BEGIN PROVIDED ENTRIES

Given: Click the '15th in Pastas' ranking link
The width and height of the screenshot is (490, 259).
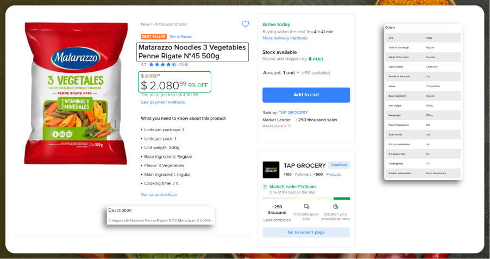Looking at the screenshot, I should point(180,37).
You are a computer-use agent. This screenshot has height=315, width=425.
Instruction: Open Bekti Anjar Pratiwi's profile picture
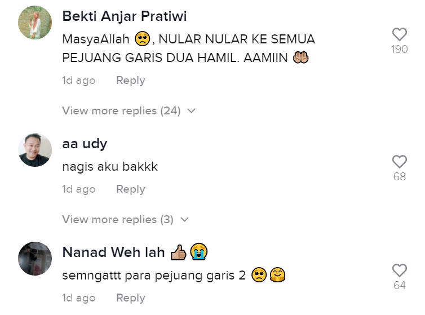coord(35,23)
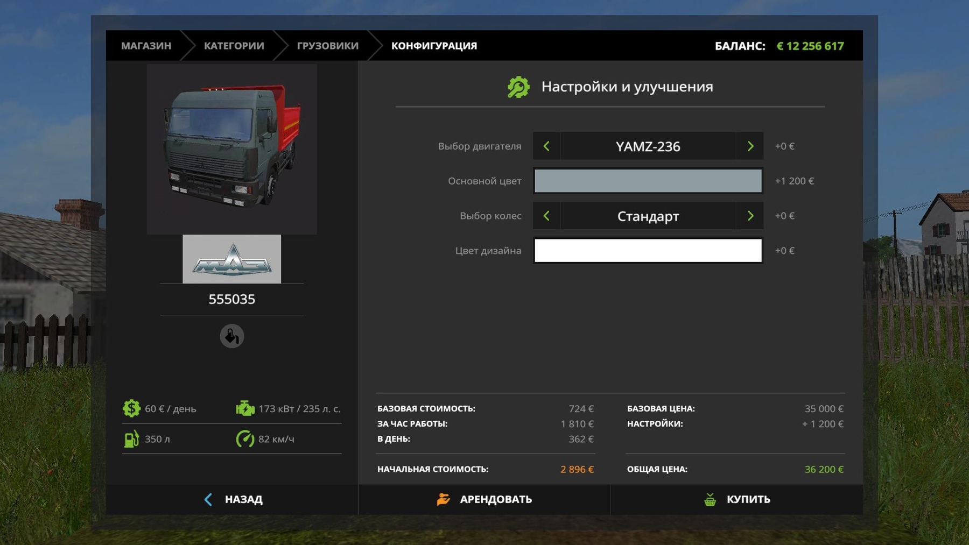Click the MAZ brand logo
Screen dimensions: 969x545
coord(231,259)
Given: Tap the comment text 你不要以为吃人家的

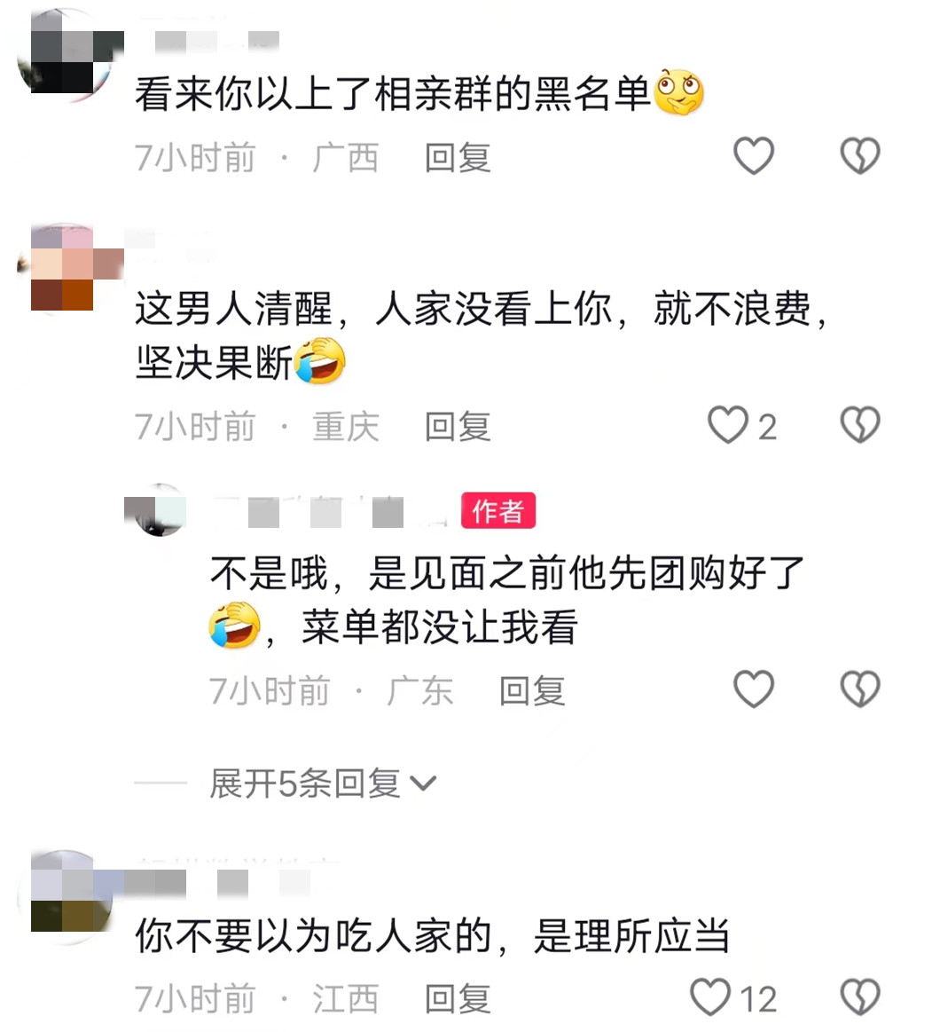Looking at the screenshot, I should coord(314,936).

END PROVIDED ENTRIES

Please restate the data word for word, leaving out any picture it holds.

Given: Click the '15th in Pastas' ranking link
The width and height of the screenshot is (490, 259).
Looking at the screenshot, I should point(180,37).
You are a computer-use agent. This screenshot has height=315, width=425.
Instruction: Open Bekti Anjar Pratiwi's profile picture
coord(35,23)
Click the MAZ brand logo
Screen dimensions: 969x545
coord(231,259)
Given: Tap the comment text 你不要以为吃人家的

Looking at the screenshot, I should coord(314,936).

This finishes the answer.